▸ **PROBLEM STATEMENT**
Filter this material down to the lines that contain the string "computer", and return those lines.

▸ **ENTRIES SHOWN**
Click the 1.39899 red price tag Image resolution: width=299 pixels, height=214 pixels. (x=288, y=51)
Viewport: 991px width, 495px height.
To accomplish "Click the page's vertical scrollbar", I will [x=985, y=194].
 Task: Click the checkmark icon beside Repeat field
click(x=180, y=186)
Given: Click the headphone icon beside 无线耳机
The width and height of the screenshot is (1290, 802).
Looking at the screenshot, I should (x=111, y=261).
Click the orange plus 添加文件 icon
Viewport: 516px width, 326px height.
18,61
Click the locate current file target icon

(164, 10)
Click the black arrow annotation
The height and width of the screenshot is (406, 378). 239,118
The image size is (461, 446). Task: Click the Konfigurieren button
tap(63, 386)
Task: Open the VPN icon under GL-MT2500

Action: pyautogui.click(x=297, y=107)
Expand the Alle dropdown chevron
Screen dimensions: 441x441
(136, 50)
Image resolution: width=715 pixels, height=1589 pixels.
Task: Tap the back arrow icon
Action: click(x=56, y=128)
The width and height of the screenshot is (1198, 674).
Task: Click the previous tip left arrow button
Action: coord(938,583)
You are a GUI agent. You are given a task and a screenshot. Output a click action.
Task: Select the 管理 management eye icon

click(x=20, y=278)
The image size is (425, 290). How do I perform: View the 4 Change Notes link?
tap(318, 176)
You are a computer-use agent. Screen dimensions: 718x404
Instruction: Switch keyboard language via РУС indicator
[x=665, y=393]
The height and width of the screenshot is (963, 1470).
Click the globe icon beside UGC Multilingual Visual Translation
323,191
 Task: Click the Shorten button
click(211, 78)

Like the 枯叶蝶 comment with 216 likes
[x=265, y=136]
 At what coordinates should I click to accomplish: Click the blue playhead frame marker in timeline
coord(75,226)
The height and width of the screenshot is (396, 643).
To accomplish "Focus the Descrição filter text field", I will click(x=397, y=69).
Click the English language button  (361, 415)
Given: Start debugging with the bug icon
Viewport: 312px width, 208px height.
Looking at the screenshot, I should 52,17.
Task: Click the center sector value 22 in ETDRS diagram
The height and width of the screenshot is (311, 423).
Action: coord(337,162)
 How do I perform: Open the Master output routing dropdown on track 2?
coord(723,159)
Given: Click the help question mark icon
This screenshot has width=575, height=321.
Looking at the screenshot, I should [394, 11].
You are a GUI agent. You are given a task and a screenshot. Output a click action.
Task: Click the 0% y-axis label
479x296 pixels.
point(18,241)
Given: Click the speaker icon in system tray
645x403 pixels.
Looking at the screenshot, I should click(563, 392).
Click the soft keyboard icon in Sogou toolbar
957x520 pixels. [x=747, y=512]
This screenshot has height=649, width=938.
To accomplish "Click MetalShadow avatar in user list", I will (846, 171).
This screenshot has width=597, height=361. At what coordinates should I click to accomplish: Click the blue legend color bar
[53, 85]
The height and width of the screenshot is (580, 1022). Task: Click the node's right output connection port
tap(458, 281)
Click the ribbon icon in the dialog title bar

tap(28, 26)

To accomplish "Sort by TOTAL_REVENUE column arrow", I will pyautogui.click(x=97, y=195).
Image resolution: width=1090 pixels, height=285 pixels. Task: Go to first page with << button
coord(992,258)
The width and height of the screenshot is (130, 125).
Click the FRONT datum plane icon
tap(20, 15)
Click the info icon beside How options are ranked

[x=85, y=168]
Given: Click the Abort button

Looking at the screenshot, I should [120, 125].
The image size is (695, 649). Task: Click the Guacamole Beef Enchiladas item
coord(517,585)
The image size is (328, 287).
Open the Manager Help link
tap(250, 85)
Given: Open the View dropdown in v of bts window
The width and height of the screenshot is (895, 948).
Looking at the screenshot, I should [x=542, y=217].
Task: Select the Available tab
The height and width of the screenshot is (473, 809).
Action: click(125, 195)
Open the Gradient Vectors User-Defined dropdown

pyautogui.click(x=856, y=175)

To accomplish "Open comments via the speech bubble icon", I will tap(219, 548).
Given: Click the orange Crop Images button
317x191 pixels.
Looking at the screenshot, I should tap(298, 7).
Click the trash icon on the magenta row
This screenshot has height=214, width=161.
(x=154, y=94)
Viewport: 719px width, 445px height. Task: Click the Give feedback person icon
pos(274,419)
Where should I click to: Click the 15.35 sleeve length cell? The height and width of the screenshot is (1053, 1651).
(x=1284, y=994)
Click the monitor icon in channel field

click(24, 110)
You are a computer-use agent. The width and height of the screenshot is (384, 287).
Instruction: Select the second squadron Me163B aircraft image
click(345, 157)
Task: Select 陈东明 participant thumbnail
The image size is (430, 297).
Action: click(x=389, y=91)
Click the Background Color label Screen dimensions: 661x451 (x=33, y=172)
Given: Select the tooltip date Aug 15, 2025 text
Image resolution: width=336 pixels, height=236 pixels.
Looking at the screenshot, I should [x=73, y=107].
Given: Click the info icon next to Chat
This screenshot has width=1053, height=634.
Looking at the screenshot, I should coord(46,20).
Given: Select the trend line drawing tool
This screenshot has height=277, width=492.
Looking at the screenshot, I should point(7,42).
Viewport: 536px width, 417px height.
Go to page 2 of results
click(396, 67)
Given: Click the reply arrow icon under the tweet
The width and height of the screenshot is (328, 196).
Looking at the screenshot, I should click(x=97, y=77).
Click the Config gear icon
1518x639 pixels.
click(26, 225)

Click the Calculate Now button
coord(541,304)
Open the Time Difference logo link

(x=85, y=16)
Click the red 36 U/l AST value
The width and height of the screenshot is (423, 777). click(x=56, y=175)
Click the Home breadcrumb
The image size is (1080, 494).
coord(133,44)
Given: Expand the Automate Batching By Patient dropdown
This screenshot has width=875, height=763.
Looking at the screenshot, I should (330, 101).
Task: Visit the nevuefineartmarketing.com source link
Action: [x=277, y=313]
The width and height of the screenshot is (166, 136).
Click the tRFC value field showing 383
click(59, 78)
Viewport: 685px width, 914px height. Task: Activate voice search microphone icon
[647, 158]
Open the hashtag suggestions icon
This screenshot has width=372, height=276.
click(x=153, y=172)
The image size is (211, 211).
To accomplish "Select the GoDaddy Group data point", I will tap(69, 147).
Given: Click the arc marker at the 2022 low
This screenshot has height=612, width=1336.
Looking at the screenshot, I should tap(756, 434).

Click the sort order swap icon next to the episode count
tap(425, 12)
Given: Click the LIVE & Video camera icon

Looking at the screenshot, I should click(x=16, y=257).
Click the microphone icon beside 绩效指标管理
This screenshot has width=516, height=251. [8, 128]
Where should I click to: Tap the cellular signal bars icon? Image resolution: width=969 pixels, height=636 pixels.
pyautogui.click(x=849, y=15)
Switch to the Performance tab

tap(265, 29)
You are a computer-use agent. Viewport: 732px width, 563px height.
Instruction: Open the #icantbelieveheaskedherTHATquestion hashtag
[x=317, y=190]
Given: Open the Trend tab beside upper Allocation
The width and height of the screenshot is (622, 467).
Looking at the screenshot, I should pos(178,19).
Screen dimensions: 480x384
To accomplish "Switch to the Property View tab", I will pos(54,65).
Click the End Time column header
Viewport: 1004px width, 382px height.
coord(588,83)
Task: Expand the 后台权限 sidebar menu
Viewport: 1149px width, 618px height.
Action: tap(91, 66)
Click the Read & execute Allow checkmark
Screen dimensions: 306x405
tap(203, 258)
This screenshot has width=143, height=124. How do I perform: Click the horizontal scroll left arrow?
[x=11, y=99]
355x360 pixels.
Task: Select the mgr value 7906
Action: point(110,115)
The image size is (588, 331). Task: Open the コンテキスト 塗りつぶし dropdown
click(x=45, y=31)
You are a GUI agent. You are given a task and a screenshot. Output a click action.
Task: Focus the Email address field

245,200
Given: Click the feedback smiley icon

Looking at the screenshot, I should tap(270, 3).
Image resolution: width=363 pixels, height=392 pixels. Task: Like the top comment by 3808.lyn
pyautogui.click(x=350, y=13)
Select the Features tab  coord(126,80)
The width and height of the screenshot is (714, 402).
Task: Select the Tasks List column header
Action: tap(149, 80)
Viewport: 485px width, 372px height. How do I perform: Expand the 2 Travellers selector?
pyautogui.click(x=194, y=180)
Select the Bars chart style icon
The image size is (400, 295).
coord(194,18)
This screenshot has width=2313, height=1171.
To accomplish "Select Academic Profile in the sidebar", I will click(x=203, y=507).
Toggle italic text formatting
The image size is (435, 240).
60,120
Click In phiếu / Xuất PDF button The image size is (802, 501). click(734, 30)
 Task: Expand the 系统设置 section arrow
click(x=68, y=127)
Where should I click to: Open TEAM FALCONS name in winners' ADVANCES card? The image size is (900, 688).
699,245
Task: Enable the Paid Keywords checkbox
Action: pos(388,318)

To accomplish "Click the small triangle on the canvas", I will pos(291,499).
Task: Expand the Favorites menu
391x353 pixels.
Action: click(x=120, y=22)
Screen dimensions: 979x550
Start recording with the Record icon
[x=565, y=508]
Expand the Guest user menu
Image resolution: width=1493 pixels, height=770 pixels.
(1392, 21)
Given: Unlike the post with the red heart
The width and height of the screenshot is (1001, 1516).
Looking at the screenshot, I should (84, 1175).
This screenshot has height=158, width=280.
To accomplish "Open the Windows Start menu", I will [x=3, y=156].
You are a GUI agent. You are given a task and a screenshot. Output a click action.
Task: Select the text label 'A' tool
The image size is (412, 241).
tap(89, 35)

▸ **RESULT**
You are a computer-use agent. Screen dimensions: 718x404
You are a computer-use agent. The width and height of the screenshot is (384, 287).
You are a computer-use agent. Viewport: 732px width, 563px height.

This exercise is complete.